Now I know what those guys feel when they line up for Stage 1. Man, this road looks long....but if the team can launch someone on a break...and no one chases....

robo said...

Larry,

I'd argue that students (and their parents) have many more rights (or at least avenues of recourse) in dealing with an unfair decision than athletes under WADA jurisdiction. The power of the school principal is checked to some degree by others on his/her staff, the PTA, the school board, the state department of education, local politicians, the media, and the community at large. Any of these can be petitioned to bring pressure on the principal to reverse a decision. If the principal's decision involves a violation of some basic civil right, such as racial discrimination, there is the option of a court suit. There might be the opportunity for the student to have his/her side of the story inserted into the academic record. Finally, if a choice of schools is available, one can simply leave the school and enroll in another with a fairer principal.

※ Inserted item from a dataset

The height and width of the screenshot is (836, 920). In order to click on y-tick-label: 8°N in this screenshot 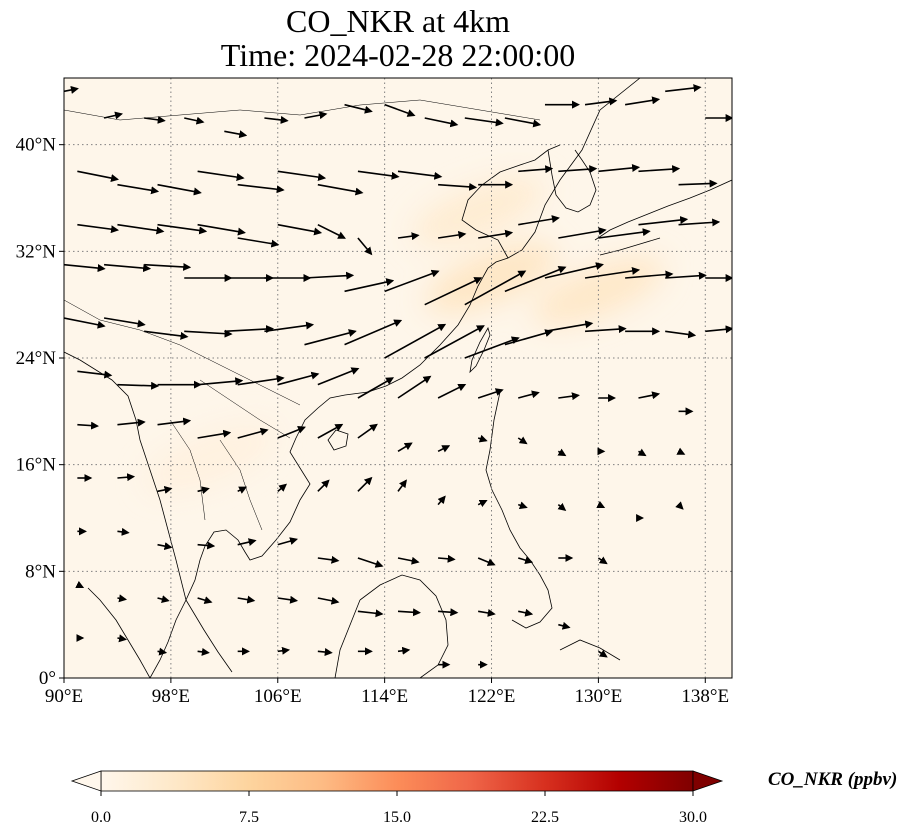, I will do `click(40, 572)`.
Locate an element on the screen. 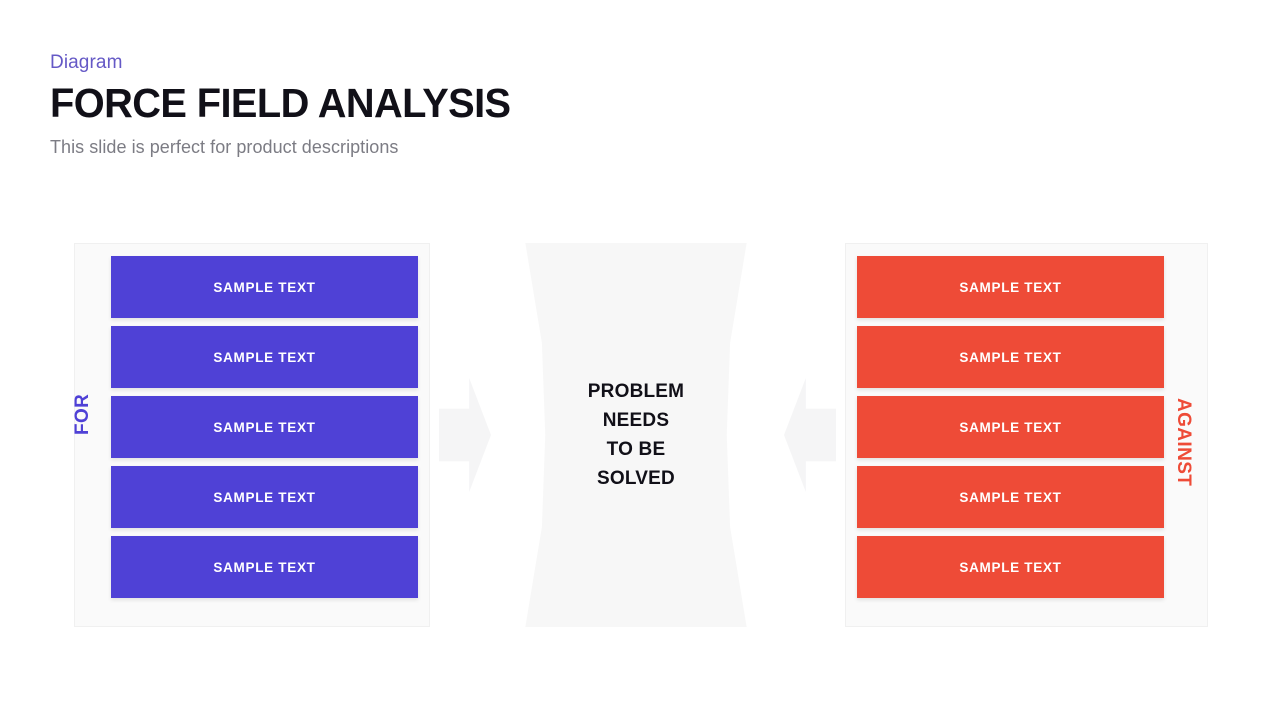 This screenshot has height=720, width=1280. arrow-left-icon is located at coordinates (810, 435).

But WADA athletes just don't have these same options. There aren't many checks on WADA's power. There's no opportunity to pick up and leave for a rival athletic league not under WADA's control. So WADA does what it wants and gets away with it.

You write that you "believe that any time you ask three people to sit down and resolve a dispute, there is a built-in potential for fairness and justice." I'd reply that in WADA arbitration and CAS cases this is true only when the issue is very simple, the ISL violation obvious, and the overturning or mitigation of the sanction does not undermine in any way WADA's labs, its image, or the fundamentals of its code. It also helps if the case involves a lesser known, low profile athlete. Anything more than this and the hearing become a formality with the outcome preordained from the beginning.

Thanks for your analysis on this and all the other topics you've covered. I appreciate reading your views.